[Given request A] Reproduce the section of the prison population article from "Gloucester is not" up to and including "stands at 72,803.".
[Given request B] According to the prison population article, what was the average prison population in 1992?
[Given request C]
Say whether each statement agrees with the prison population article. Answer yes or no, and quote the deciding words.
(i) Richard Jones's body was discovered on December 4.
(ii) England and Wales have the highest rate of imprisonment in Western Europe.
(iii) By 1999, the number of people found guilty at trial had risen sharply.

[Provided text]

Britain’s prison population reaches record high

By Julie Hyland
9 January 2003

A spate of prison suicides has highlighted the terrible state of Britain’s penal system.

On December 23 Gary Cunliffe, 32, was found hanging in a recess off a wing at Manchester Prison. Just weeks before, Richard Jones, 29, hung himself in his cell at Gloucester Prison. Jones, whose body was discovered on December 4, was the third prisoner to commit suicide at the prison in two years.

The deputy governor of Gloucester Prison, Chris Popple, said Jones’s death reflected the problems facing many prisons: “Prisoners are on the streets in the morning, in court at lunchtime and then in prison at night. They come with all their emotional baggage and can rapidly become depressed.”

But reports indicate that the personal problems faced by many prisoners are gravely exacerbated by conditions within the prisons themselves. In November the prison service had reported that Gloucester Prison was so overcrowded that it was creating “unacceptable living conditions”.

Gloucester is not alone. At 73,000, the UK’s prison population is now at a record high, with 124 prisoners for every 100,000 people in England and Wales—the highest rate in Western Europe.

The figures have increased exponentially over the last decade. In 1992 the average prison population was 45,800. Today it stands at 72,803.

In 1999, some 24,000 more people were being sent to prison than ten years previously. The increase came despite the fact that there was no appreciable change in the number of people found guilty at trial. Rather it reflected a political climate in which the social position of the working class was systematically undermined through lowering wages and cutting benefits and social services, whilst the emphasis was placed on strengthening “law and order”.

[Extracted information]
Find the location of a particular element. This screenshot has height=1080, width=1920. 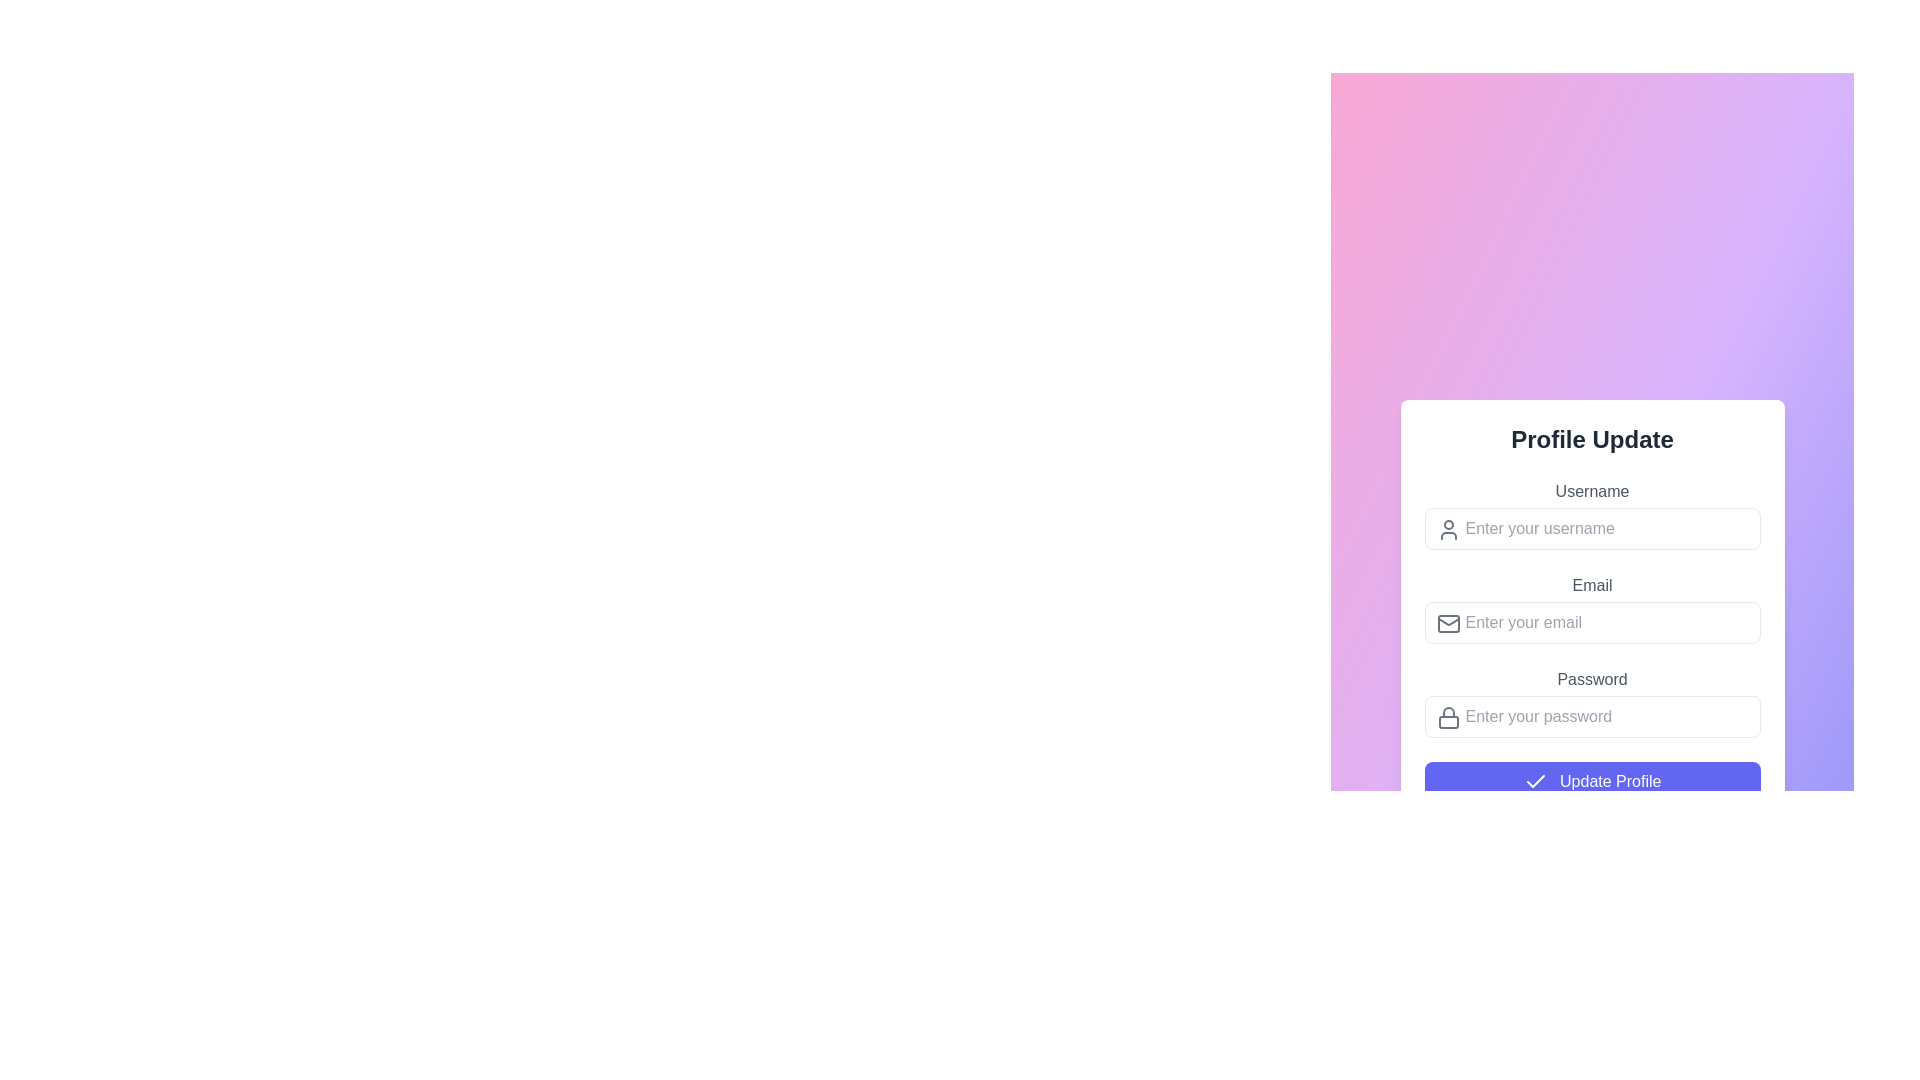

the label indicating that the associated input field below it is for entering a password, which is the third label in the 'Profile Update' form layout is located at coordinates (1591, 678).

---

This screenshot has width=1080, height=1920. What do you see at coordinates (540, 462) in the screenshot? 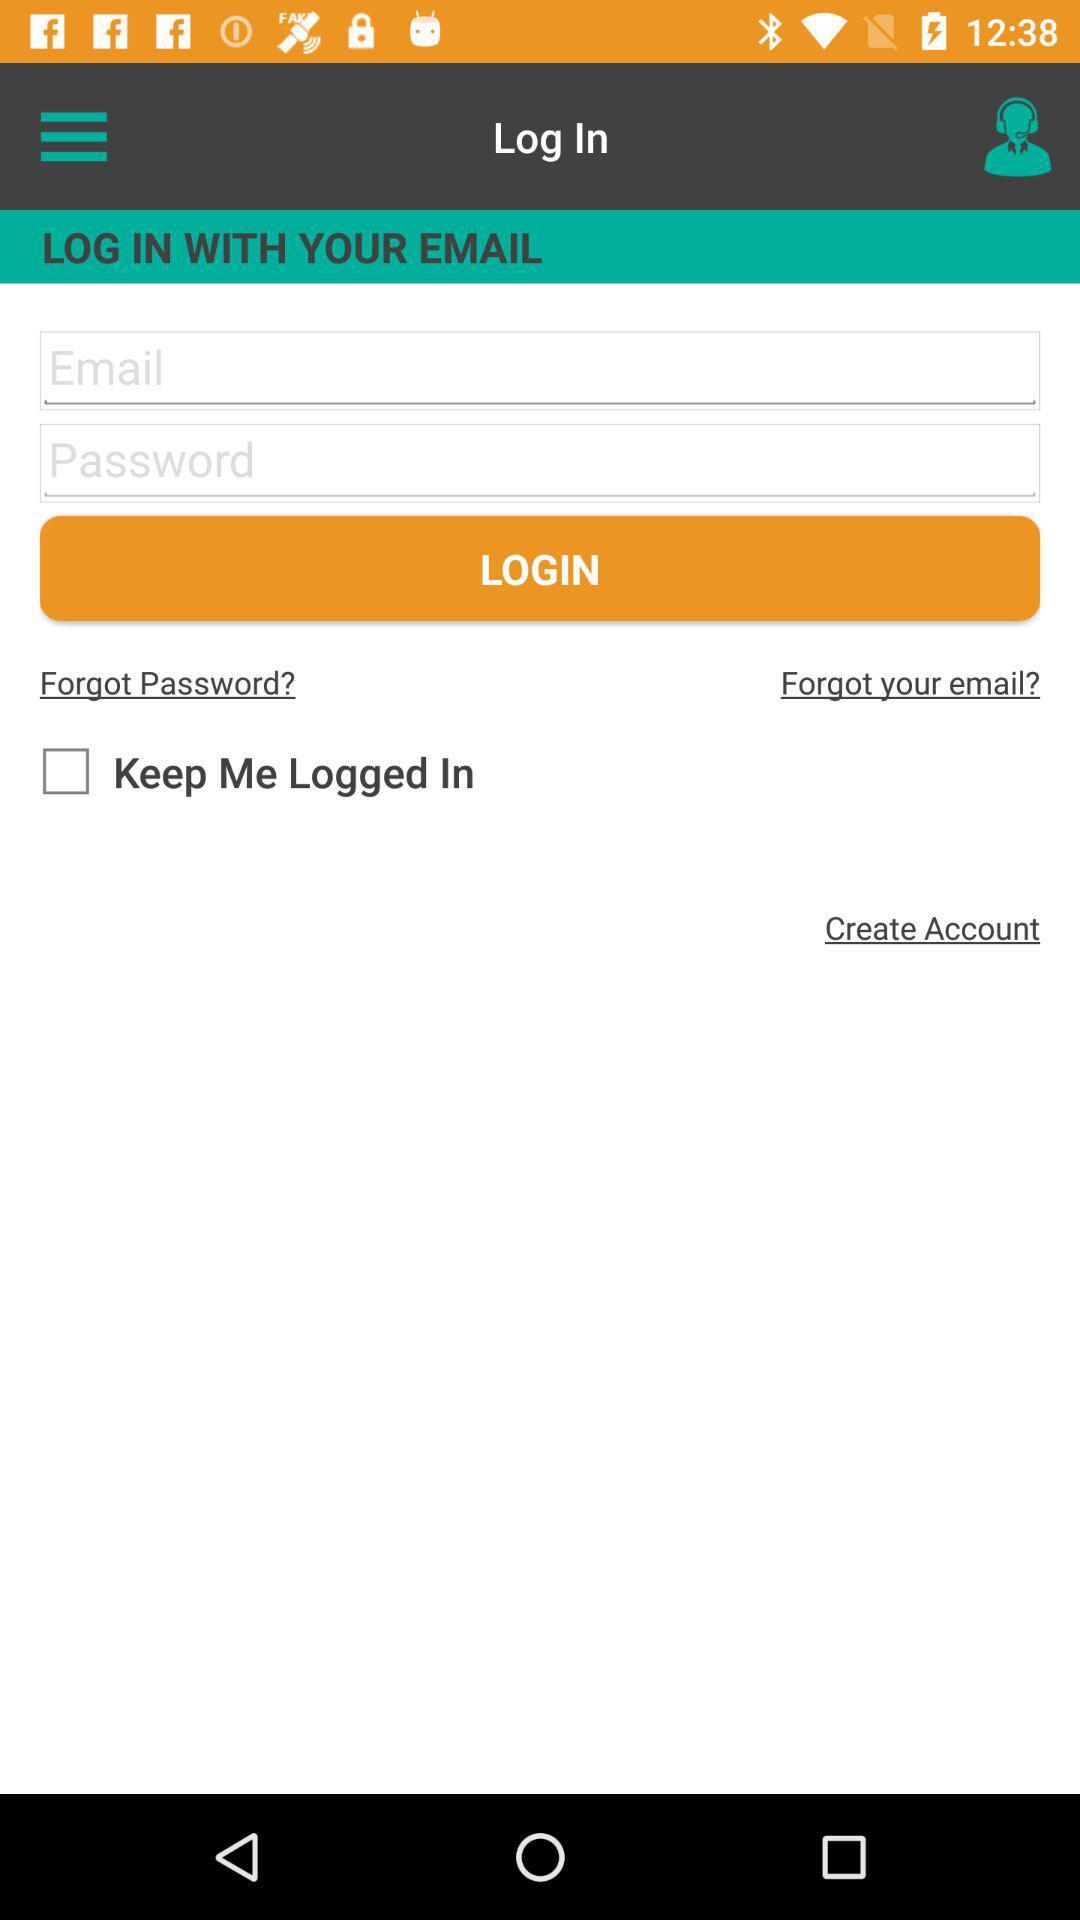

[Exercise result A]
Gloucester is not alone. At 73,000, the UK’s prison population is now at a record high, with 124 prisoners for every 100,000 people in England and Wales—the highest rate in Western Europe.

The figures have increased exponentially over the last decade. In 1992 the average prison population was 45,800. Today it stands at 72,803.

[Exercise result B] 45,800

[Exercise result C]
(i) Yes: "Jones, whose body was discovered on December 4"
(ii) Yes: "124 prisoners for every 100,000 people in England and Wales—the highest rate in Western Europe"
(iii) No: "there was no appreciable change in the number of people found guilty at trial"